Trump To Sign Executive Order That Clears Path for Alternative Assets in 401(k)s

President Donald Trump was expected to sign an executive order Thursday to make it easier for 401(k)s and other employer-sponsored retirement plans to offer alternative assets, including private equity, real estate, and cryptocurrency. 

The order reportedly calls for the Labor Department and Securities and Exchange Commission to provide employers with guidance about offering access to alternative investments in their retirement plans. 

There wasn’t a law prohibiting plan sponsors from offering these types of investments to employees, but most have traditionally opted against doing so as they are considered riskier investments than traditional ones, like publicly traded stocks and bonds. They are also more expensive, less transparent, and less liquid, making them harder to access.

High-net-worth investors would benefit most from this, as they are often able to take larger risks with their investments. However, many financial experts warn against employers making hasty changes to plans.

Investment selection and management of 401(k) accounts is governed by fiduciary rules, which Edward Gottfried, the vice president of product at Betterment at Work, said require an employer and any advisor they work with to review the investments for fair fees and performance in line with general market returns.

Gottfried said it would be “extremely challenging” for private securities to meet the standards expected of them, which is why he said employers should avoid rushing to offer these new investment options to their employees.

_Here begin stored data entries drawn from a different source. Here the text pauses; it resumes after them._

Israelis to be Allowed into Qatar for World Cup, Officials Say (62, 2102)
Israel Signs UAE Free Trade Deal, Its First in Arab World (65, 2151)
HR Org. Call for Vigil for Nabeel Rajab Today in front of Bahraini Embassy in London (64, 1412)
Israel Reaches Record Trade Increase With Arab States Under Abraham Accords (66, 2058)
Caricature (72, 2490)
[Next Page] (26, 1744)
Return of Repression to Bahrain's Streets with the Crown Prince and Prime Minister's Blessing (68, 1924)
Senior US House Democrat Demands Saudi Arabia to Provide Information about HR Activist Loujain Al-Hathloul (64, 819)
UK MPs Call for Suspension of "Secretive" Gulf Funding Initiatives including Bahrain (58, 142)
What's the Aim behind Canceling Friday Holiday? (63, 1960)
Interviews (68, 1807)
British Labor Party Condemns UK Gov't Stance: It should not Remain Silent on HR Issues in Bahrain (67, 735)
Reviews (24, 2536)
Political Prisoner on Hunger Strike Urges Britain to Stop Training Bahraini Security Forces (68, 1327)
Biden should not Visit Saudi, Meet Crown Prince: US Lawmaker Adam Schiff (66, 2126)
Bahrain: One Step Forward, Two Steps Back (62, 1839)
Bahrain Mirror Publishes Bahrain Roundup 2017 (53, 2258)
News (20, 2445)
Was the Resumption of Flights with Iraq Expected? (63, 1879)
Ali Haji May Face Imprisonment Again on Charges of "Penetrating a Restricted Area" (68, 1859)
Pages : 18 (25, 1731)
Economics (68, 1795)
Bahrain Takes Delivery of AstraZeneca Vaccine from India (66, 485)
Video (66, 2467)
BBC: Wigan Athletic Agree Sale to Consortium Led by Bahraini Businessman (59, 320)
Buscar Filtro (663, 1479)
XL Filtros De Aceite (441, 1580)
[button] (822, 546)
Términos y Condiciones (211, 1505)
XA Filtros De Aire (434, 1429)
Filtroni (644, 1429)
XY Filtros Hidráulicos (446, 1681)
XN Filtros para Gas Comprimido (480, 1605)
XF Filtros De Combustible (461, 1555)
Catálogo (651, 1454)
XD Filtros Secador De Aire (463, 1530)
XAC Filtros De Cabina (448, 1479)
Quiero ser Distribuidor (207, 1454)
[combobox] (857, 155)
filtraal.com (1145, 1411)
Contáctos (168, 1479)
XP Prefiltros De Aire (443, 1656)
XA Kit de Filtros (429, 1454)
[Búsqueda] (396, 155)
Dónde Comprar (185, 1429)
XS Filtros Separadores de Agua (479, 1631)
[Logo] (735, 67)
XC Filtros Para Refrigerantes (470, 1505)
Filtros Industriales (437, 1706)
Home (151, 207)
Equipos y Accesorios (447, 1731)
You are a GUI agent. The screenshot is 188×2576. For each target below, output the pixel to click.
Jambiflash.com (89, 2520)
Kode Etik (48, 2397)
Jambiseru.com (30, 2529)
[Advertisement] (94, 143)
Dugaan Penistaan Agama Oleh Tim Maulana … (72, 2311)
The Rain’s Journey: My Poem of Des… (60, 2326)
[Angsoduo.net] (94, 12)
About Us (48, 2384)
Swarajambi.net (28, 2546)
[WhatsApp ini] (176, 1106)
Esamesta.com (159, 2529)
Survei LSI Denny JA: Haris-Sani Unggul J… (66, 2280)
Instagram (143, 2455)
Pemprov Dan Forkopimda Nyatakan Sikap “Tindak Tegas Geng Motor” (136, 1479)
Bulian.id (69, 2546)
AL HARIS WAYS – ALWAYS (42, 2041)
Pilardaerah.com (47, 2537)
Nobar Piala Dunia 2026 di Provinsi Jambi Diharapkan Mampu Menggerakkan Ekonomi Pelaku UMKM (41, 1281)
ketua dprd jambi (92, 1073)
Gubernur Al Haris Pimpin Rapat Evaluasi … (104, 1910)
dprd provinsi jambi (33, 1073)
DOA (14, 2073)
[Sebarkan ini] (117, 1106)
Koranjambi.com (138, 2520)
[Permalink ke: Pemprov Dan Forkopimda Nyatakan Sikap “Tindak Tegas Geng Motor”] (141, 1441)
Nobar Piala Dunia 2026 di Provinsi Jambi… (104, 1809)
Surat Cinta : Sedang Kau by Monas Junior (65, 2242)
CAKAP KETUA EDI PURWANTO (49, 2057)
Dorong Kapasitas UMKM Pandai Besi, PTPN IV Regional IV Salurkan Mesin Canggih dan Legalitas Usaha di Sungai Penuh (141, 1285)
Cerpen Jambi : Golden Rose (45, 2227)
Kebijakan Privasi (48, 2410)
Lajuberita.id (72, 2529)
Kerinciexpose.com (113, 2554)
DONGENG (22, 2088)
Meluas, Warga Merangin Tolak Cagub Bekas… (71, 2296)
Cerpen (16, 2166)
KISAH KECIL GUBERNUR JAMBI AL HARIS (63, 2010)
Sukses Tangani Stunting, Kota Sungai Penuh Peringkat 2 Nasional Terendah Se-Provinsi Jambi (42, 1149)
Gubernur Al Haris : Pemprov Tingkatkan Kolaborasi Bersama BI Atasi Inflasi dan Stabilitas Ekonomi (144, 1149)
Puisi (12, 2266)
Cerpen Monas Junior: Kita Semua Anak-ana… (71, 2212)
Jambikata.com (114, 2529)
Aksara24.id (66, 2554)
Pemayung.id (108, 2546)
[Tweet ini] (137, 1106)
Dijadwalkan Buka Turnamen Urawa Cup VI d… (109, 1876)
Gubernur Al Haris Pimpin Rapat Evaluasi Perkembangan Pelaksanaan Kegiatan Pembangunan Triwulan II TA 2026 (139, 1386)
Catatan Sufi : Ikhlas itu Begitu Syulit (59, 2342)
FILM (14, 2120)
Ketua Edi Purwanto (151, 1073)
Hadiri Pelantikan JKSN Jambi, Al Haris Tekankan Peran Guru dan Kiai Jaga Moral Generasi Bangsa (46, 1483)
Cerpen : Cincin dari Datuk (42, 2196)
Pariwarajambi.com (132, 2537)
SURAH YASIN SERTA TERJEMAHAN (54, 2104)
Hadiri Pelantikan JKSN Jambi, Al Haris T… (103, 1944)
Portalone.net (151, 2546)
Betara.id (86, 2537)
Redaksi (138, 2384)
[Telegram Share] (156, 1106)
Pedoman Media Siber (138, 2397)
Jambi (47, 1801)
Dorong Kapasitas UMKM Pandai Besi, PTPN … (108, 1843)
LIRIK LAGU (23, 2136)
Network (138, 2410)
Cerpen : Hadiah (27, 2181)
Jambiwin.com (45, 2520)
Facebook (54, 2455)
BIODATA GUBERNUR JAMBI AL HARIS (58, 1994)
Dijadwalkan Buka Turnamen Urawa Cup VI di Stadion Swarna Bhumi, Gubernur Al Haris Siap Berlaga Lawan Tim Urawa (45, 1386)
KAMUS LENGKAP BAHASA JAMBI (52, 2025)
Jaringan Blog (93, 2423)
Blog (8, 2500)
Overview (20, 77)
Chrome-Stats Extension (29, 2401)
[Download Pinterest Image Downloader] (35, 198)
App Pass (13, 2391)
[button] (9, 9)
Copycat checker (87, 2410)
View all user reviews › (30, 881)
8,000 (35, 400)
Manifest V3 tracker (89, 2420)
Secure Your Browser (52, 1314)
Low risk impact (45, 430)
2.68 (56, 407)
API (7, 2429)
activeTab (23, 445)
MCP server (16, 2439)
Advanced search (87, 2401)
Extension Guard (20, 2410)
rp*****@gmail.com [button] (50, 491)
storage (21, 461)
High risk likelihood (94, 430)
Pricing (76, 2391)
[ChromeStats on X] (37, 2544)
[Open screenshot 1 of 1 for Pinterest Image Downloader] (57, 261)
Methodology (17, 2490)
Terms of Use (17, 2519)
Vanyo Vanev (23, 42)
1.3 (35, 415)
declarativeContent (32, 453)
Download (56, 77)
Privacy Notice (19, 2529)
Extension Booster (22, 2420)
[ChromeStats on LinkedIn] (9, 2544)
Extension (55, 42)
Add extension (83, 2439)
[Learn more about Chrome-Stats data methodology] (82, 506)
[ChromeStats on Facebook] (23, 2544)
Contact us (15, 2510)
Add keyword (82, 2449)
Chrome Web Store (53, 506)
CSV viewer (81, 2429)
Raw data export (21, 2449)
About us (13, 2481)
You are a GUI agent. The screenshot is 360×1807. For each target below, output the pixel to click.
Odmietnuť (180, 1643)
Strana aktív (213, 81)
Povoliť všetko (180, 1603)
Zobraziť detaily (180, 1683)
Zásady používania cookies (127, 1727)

Certified financial planner Scott Bishop said that while his firm believes in having alternative assets to promote a diversified portfolio, it requires them to do “painstaking due diligence” to ensure they find the best managers who specialize in each area of private investing.

“I expect the stuff that comes into the plans will be expensive, opaque, and have mediocre returns,” and they will most likely not have “best in class” managers to walk clients through their options, Bishop said.

Companies have already jumped into action before the executive order is signed. 

BlackRock, an asset manager, announced in June that it will launch a 401(k) target-date retirement fund that includes private investments in 2026. Blue Owl Capital, another asset manager, announced last month its plan to partner with retirement provider Voya Financial to develop private markets investment products for defined contribution retirement plans. Empower, another big name in retirement, said in May that it will also offer private investments in some workplace accounts as early as this year.